WHAT IS EXPECTED -
Write out every line of the entries below word for word, omitting the pictures.

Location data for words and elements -
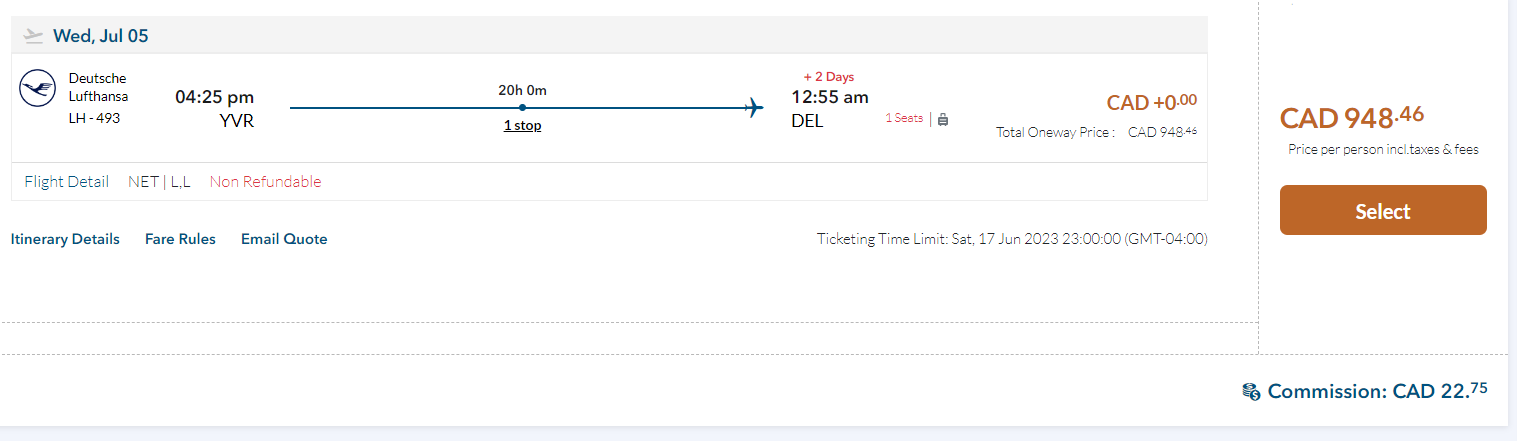
Task: Switch to the Fare Rules tab
Action: [180, 239]
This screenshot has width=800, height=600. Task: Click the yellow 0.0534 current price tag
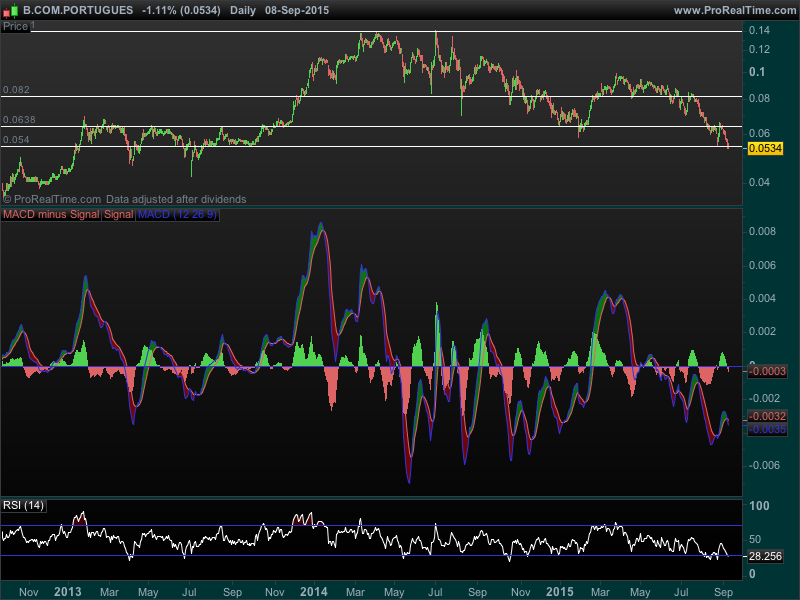pos(765,148)
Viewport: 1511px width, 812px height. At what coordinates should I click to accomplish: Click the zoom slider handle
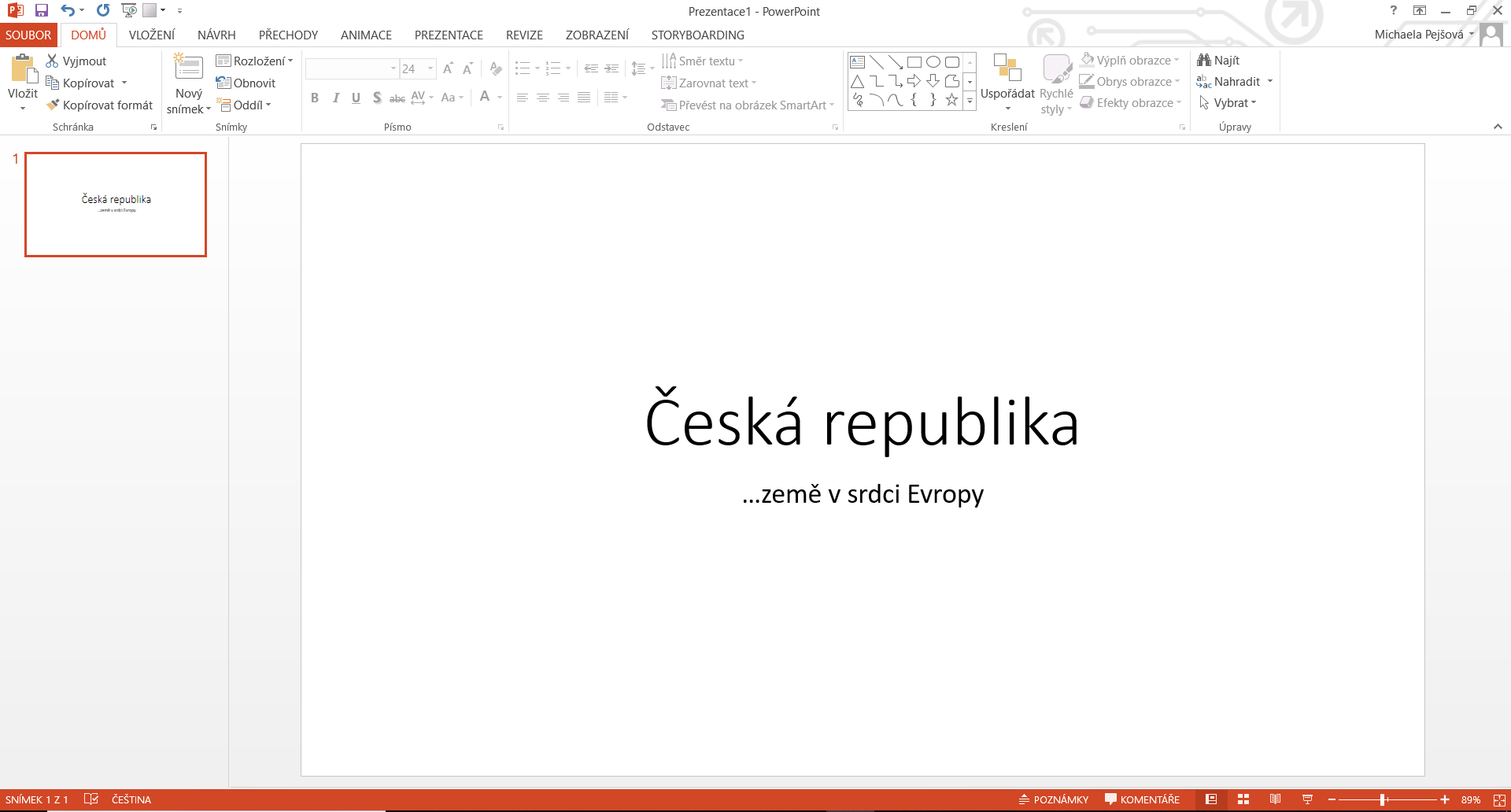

OUTPUT FOR THIS TASK -
Task: Switch to the Fare Rules tab
Action: [180, 239]
This screenshot has width=800, height=600. Task: Click the yellow 0.0534 current price tag
pos(765,148)
Viewport: 1511px width, 812px height. At what coordinates should I click to accomplish: Click the zoom slider handle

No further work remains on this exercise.